Elle s’échappe bientôt du fond du vallon pour emprunter une pente escarpée qui mène à une baume, ébauche de caverne ouverte à flanc de falaise, arche monumentale de calcaire blanc rayé de coulées grises. Elle est facile d’accès et pourtant spectaculaire : l’espace s’ouvre soudain sur le vallon et les hauts plateaux qui l’entourent. Assise à même la roche, Stéphanie Bodet reste muette et immobile, yeux et oreilles grands ouverts. Le grondement régulier de la rivière, bruit de fond continu, est souligné par le murmure des arbres agités par le vent. Par-dessus viennent s’entremêler, réverbérés en tous sens par la conque de roche géante, les cris et chants des oiseaux, mésanges et rouges-gorges, pics verts ou pic épeiches, rossignols, pigeons, pinsons, choucas… «C’est ce beau silence, vibrant, que je veux célébrer, finit par souffler Stéphanie Bodet. Ce silence qui n’en est pas un, cette symphonie orchestrée par les bruissements de la vie végétale et minérale, est une nourriture pour l’homme!»
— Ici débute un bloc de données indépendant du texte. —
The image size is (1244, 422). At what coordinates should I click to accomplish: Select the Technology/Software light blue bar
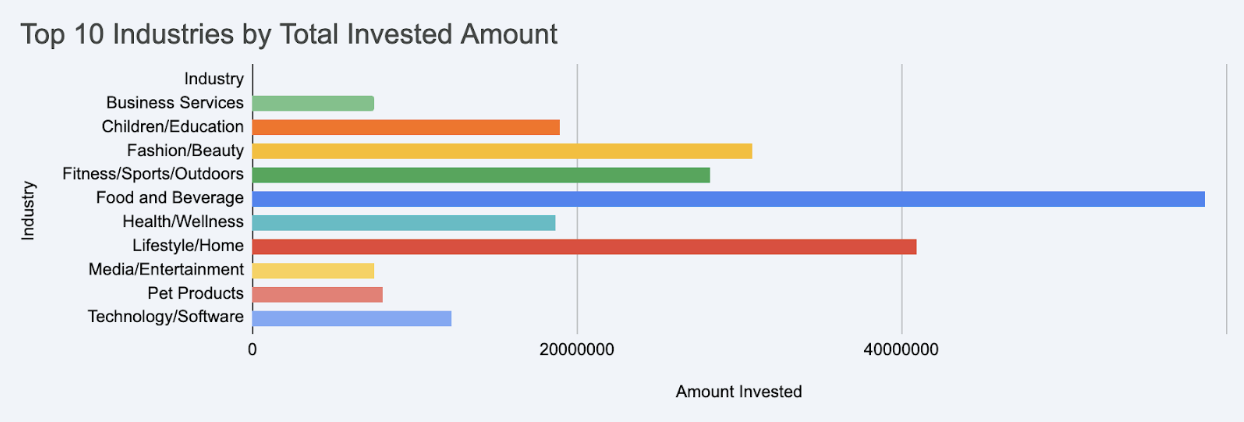(352, 318)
Sur la falaise d’en face, des grimpeurs se lancent quelques cris brefs et informatifs, d’un bout à l’autre de leur corde, ajoutant à ce tableau sonore une touche humaine qui ne dérange en rien Bodet, partageuse et tout sauf misanthrope : «Si de plus en plus de gens viennent ici, c’est que le monde devient chaotique, épuisant, empli d’un vacarme perpétuel à travers lequel on a du mal à distinguer le vrai du faux et qui nous empêche de nous relier à la nature.» Elle s’interrompt pour pointer du doigt, ravie, un faucon crécerelle venu tourner sur la falaise : «Ici on se réenchante. On se rééquilibre…»
Le silence est «une forme de contre-pouvoir»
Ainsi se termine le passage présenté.